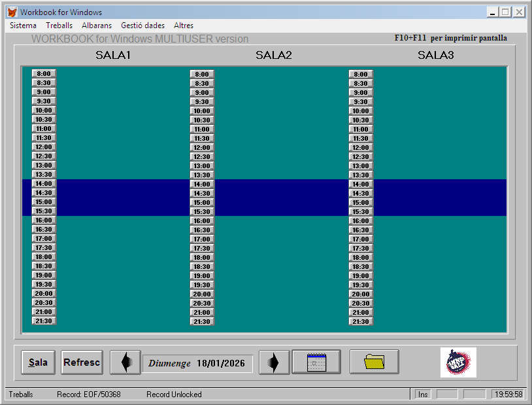Open the Treballs menu

(59, 26)
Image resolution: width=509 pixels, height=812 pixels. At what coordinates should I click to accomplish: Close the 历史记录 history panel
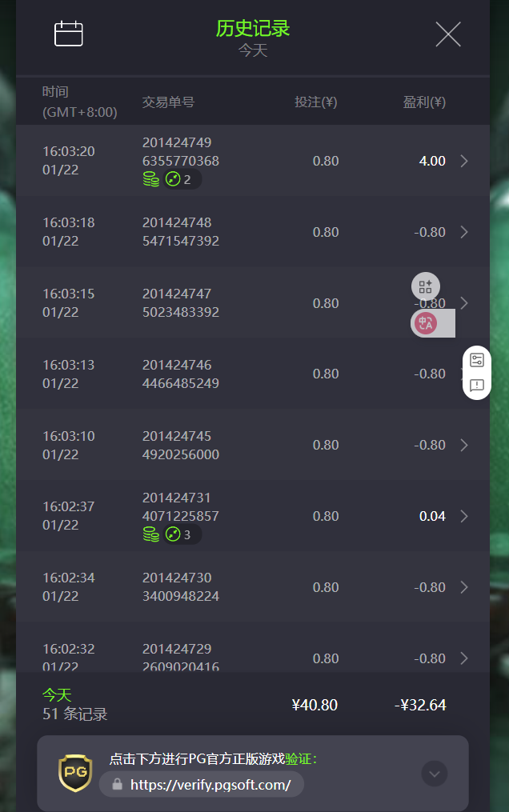pos(447,34)
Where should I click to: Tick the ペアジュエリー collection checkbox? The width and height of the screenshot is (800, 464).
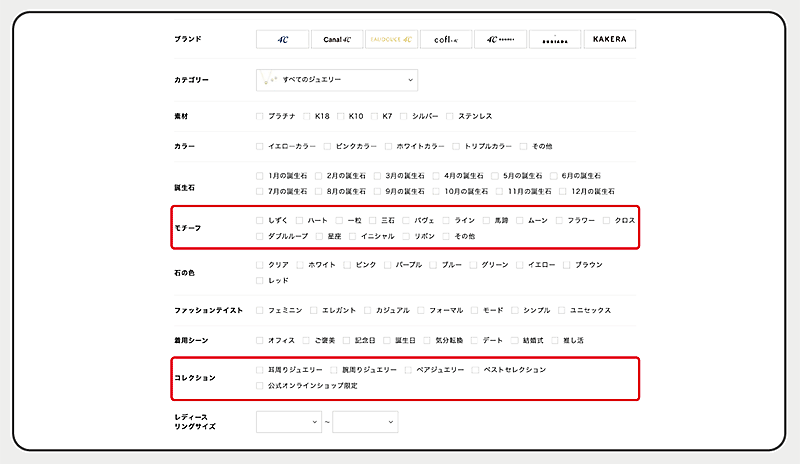[x=408, y=369]
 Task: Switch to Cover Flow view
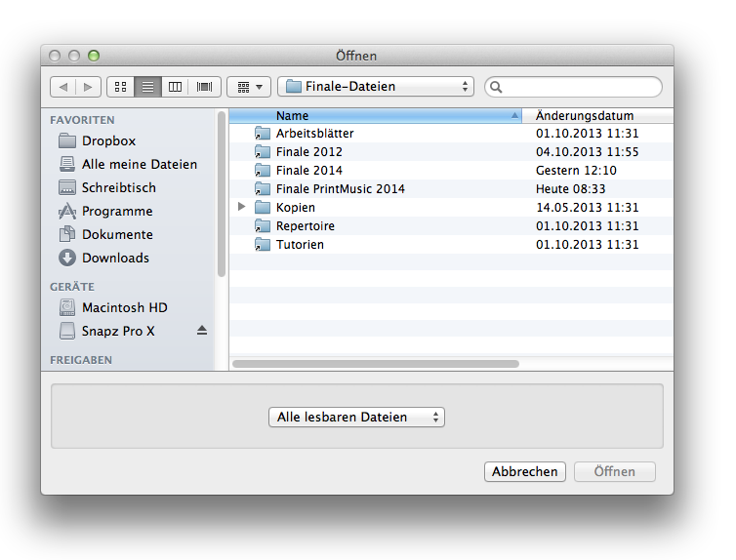click(x=205, y=87)
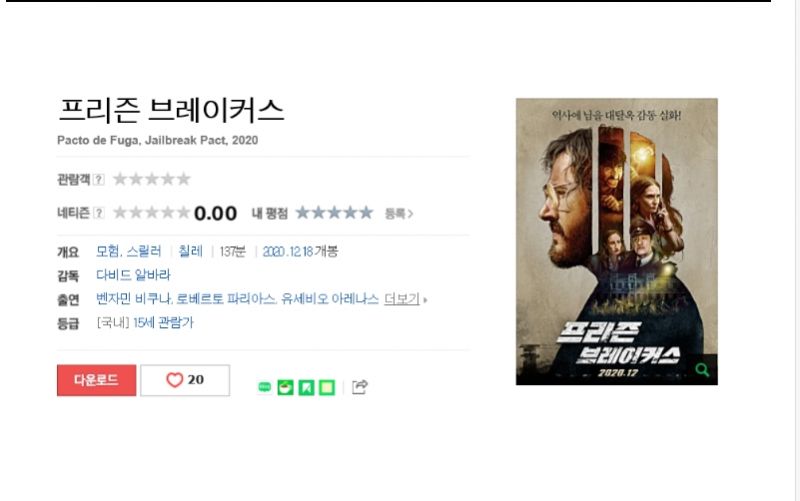
Task: Click the Naver Cafe share icon
Action: (x=285, y=387)
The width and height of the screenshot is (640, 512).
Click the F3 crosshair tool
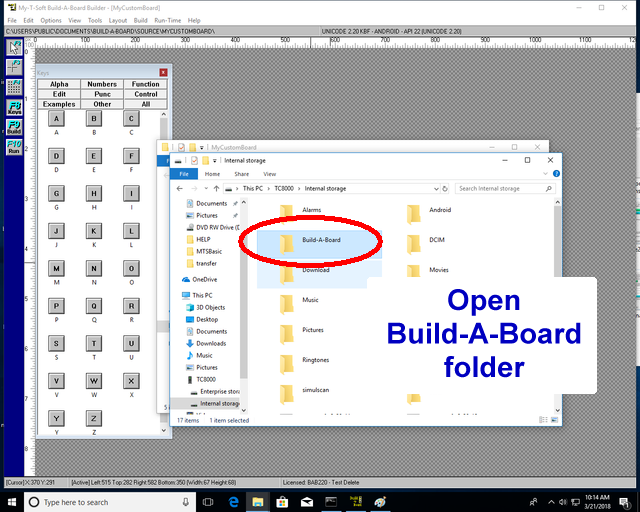coord(14,67)
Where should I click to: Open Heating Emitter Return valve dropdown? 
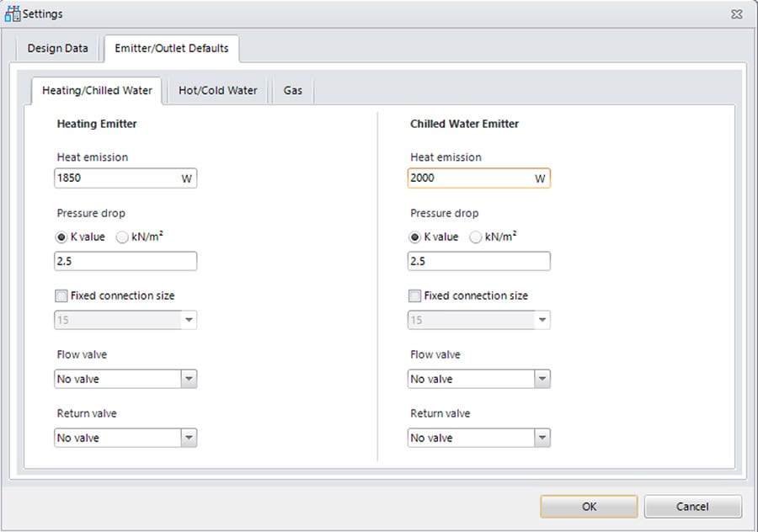(x=189, y=438)
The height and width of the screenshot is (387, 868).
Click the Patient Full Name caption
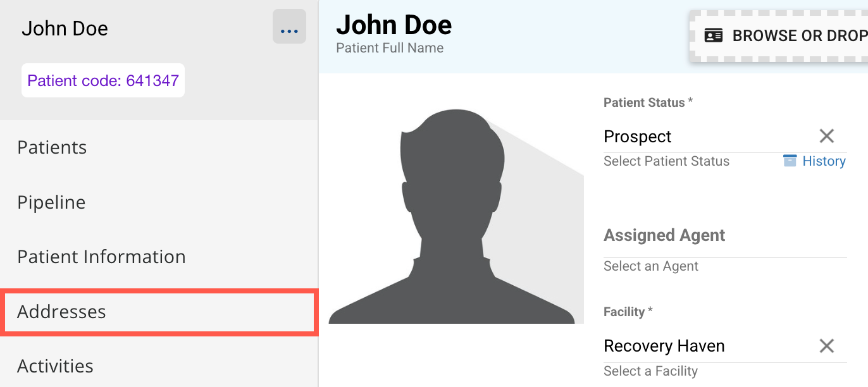click(390, 48)
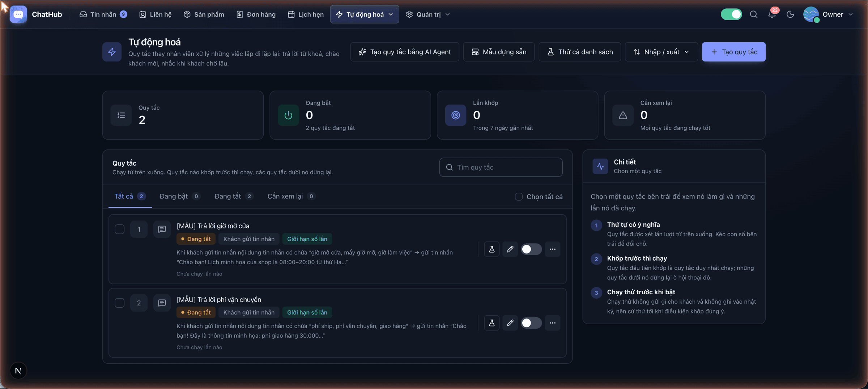Open more options for giờ mở cửa rule
868x389 pixels.
pyautogui.click(x=552, y=249)
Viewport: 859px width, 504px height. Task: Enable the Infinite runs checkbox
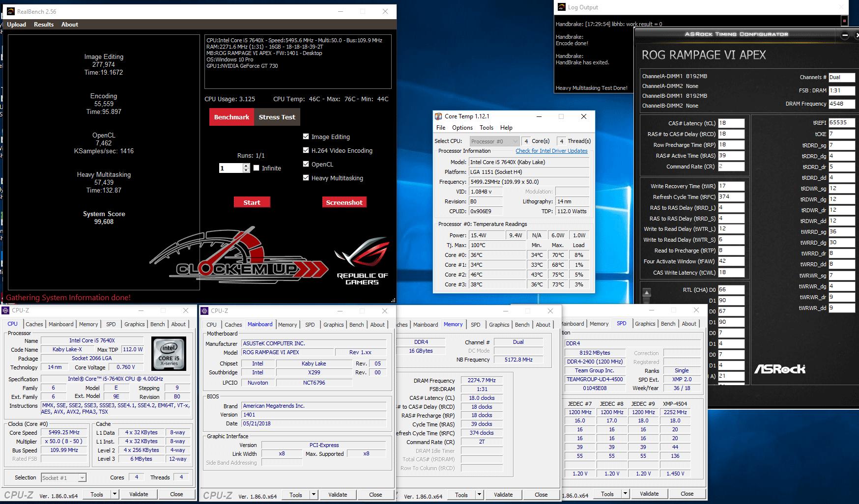coord(257,168)
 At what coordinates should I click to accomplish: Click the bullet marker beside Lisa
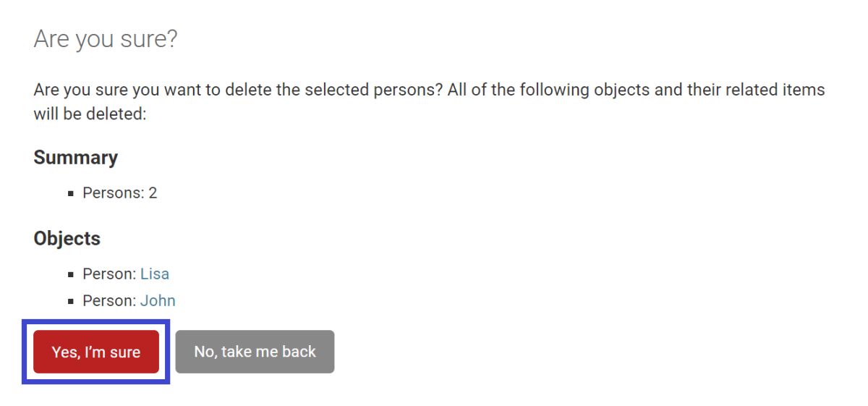pos(71,274)
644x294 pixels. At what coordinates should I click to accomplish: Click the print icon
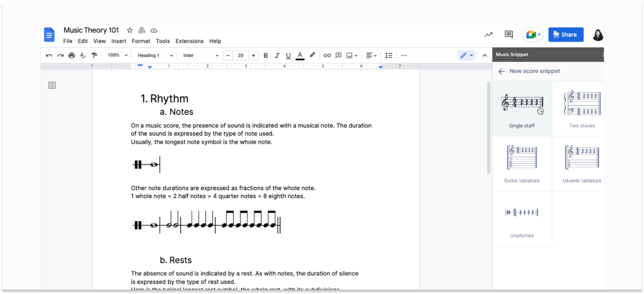click(x=71, y=55)
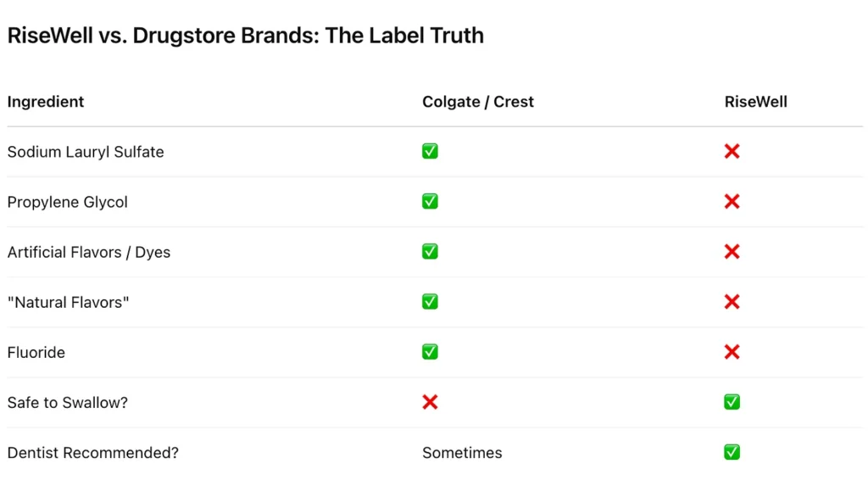Viewport: 868px width, 486px height.
Task: Click Colgate/Crest check in "Natural Flavors" row
Action: pyautogui.click(x=430, y=301)
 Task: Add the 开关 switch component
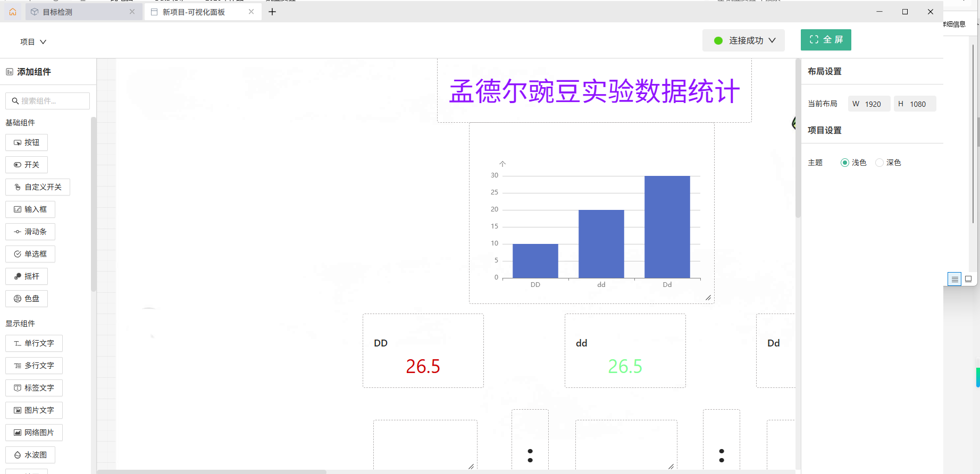tap(27, 165)
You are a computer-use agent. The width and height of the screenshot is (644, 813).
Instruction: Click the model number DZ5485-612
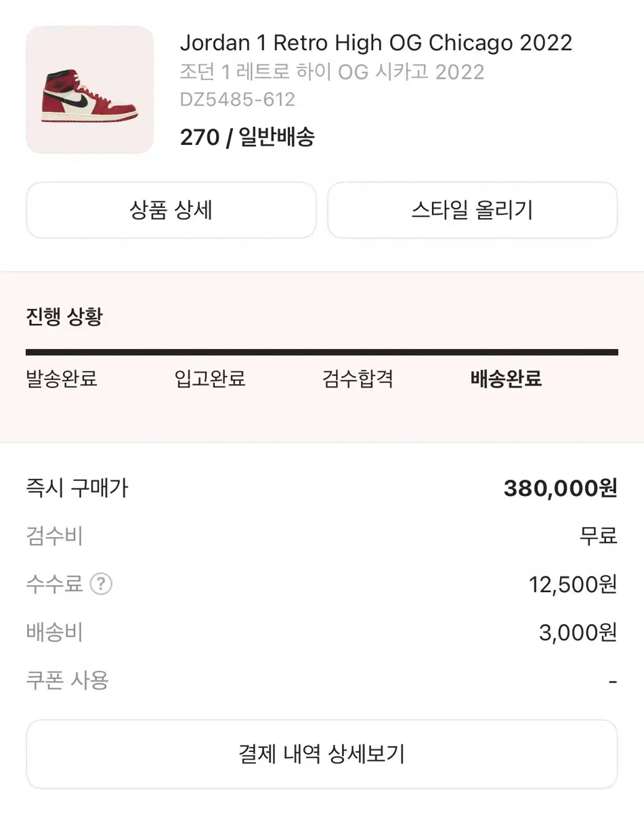click(237, 100)
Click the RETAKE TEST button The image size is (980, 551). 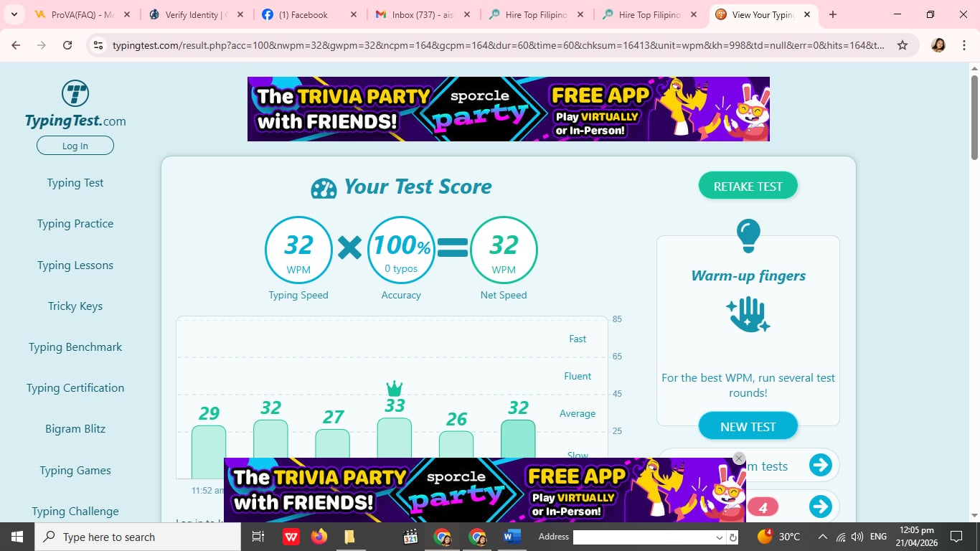point(748,186)
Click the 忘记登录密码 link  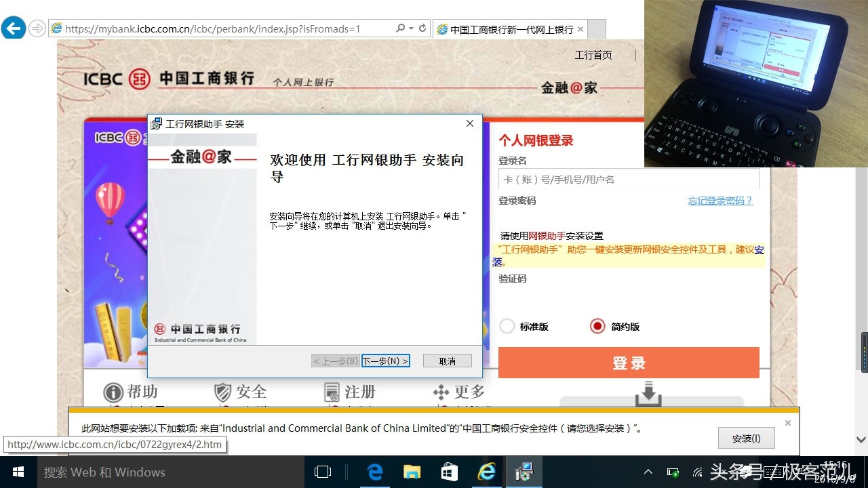coord(720,201)
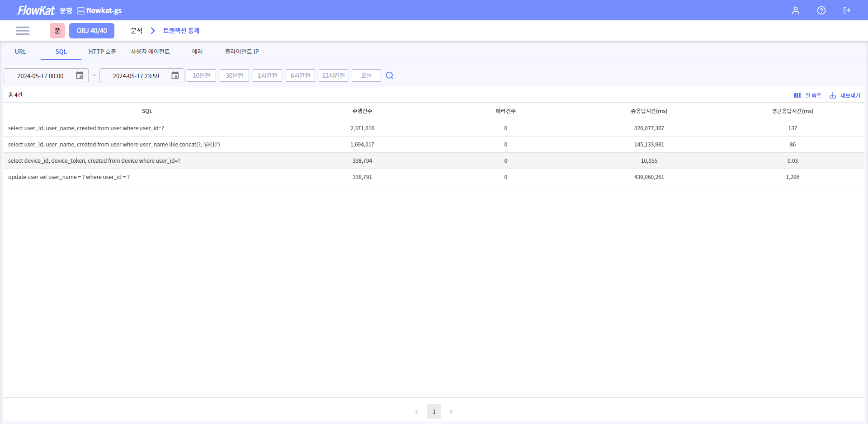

=-=-=-=-=

#### [Exercise details]
Pictures excluded, reproduce only the part above that opens with the line holding "Where should I click to: Tick" and closes with the line holding "The height and", exactly as written.

#### [Answer space]
Where should I click to: Tick the ペアジュエリー collection checkbox? The width and height of the screenshot is (800, 464).
[x=408, y=369]
 Task: Switch to Cover Flow view
click(x=205, y=87)
Task: Click the Naver Cafe share icon
Action: (x=285, y=387)
The width and height of the screenshot is (640, 512).
Click the F3 crosshair tool
coord(14,67)
Where should I click to: Open Heating Emitter Return valve dropdown? 
(x=189, y=438)
The height and width of the screenshot is (387, 868).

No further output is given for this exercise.